_SUPPLIED PASSAGE:_
No you never made mention of a rifle there at that time when you gave evidence when my learned friend for the State asked you to explain what happened. --- Yes, I at that stage responded to questions put to me by the advocate for the State. I only responded to the questions and stopped.’
The explanation does not bear scrutiny. The prosecutrix repeatedly attempted to elicit the evidence, as appears from the following passages in the record:Did anything happen from there? --- He [the appellant] then forced me and accused 1 to load him onto the vehicle. Why are you saying he forced you? --- The way he spoke to us: “Load him onto the vehicle quickly”.
And where is the threat [in what he] said? ---The threat was that if we do not load him onto the vehicle, he would injure us also. We then loaded him.
. . .
Yes, the words that were coming from Mr Scott-Crossley. --- He said: “Load this person onto the vehicle. If you do not do that, I will also injure you”.
And did he indicate as to how he was going to hurt you? --- No, he did not.’

The significance of this contradiction is that Mnisi’s evidence that the appellant threatened him is unreliable and in the absence of a threat, Mnisi would appear to have been a willing participant ─ which supports the appellant’s version.

_GIVEN REQUEST:_
Please carry on the judgment passage above on Mnisi's evidence, picking up right after its last sentence.

_MATERIAL SHOWN:_
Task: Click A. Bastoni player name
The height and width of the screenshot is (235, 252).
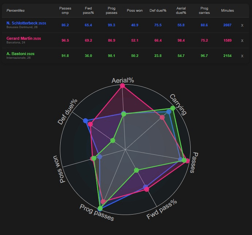Action: click(16, 54)
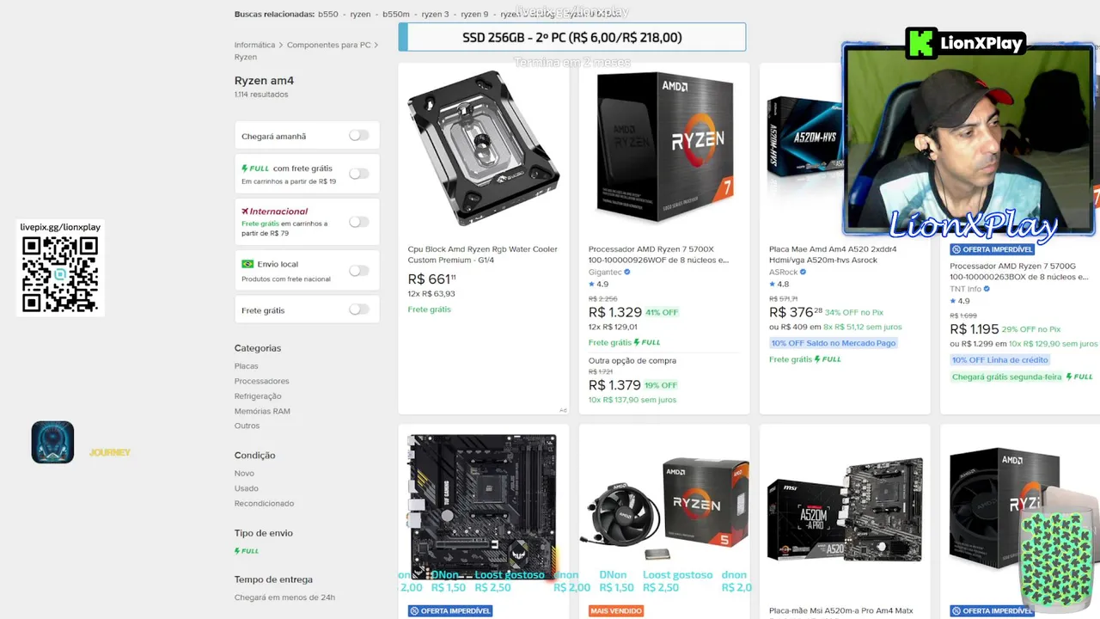Click the Journey app icon
The image size is (1100, 619).
point(52,443)
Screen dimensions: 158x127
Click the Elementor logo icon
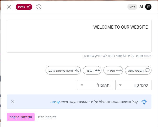tap(148, 7)
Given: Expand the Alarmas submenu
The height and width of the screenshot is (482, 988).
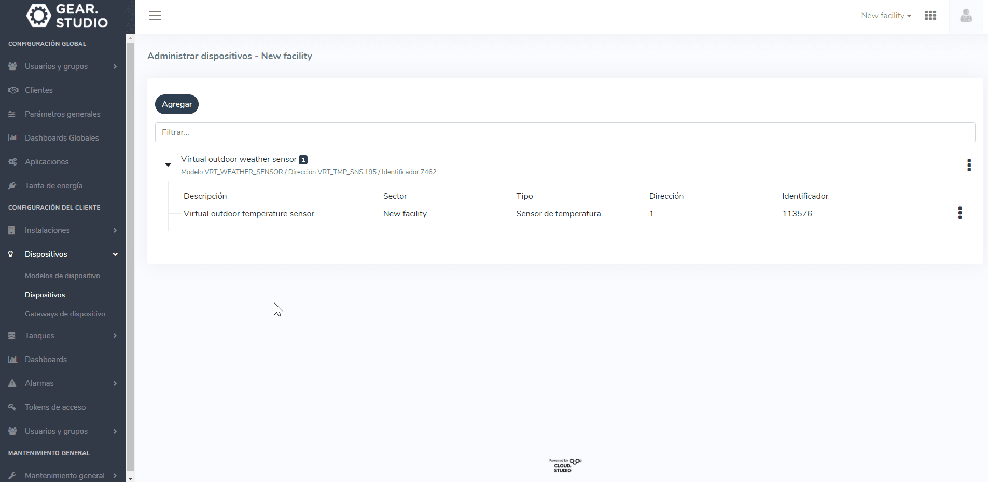Looking at the screenshot, I should 63,383.
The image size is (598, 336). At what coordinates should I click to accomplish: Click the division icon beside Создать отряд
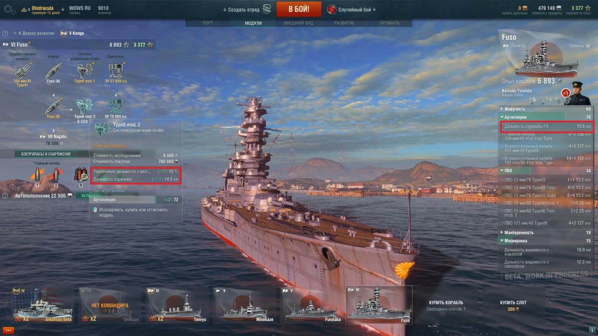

_RESPONSE:_
[13] More important was the contradiction in Mnisi’s evidence about whether the deceased had been gagged. In his evidence in chief Mnisi said he did not see a piece of cloth in the deceased’s mouth. This was in response to a leading question by the prosecutrix. The relevant passage in the record reads:

Now there is evidence before this court to the effect that after he [the deceased] was loaded into the bakkie, some cloth was put in his mouth. Did you see that or did you not see? --- No, I did not see that.’

No such evidence had been led at that time. During cross-examination the witness changed his version. The relevant portion of his evidence reads:

Did you actually see Accused 3 put the cloth into the mouth of Nelson [the deceased]? --- That is true.’

The witness’ explanation for the contradiction which is demonstrably untrue was:

Before I respond to that pertaining to the cloth, another question was put and I responded to that.’

Ultimately the witness admitted that he had told a lie in his evidence in chief; but then he immediately withdrew the admission. This appears from the following passage in cross-examination:

Yes, what I am trying to find out: you told an untruth yesterday when you said you did not see any cloth in this man’s mouth. --- Yes.
So you are saying you lied yesterday? --- No, I did not lie yesterday. I was telling what happened. He put the cloth into the deceased’s mouth.’

In our view the contradiction just referred to is material. It bears directly on the question whether the deceased was alive or not. To state the obvious: there is no point in gagging a dead body. In addition Mnisi testified that when the deceased was thrown into the lion enclosure he heard him scream: ‘Yoo’. In that regard he was a single witness. The contradiction concerning the gag casts doubt on whether he could have heard the scream and whether the deceased could have screamed at all if he was gagged. All of this was glossed over by the trial court.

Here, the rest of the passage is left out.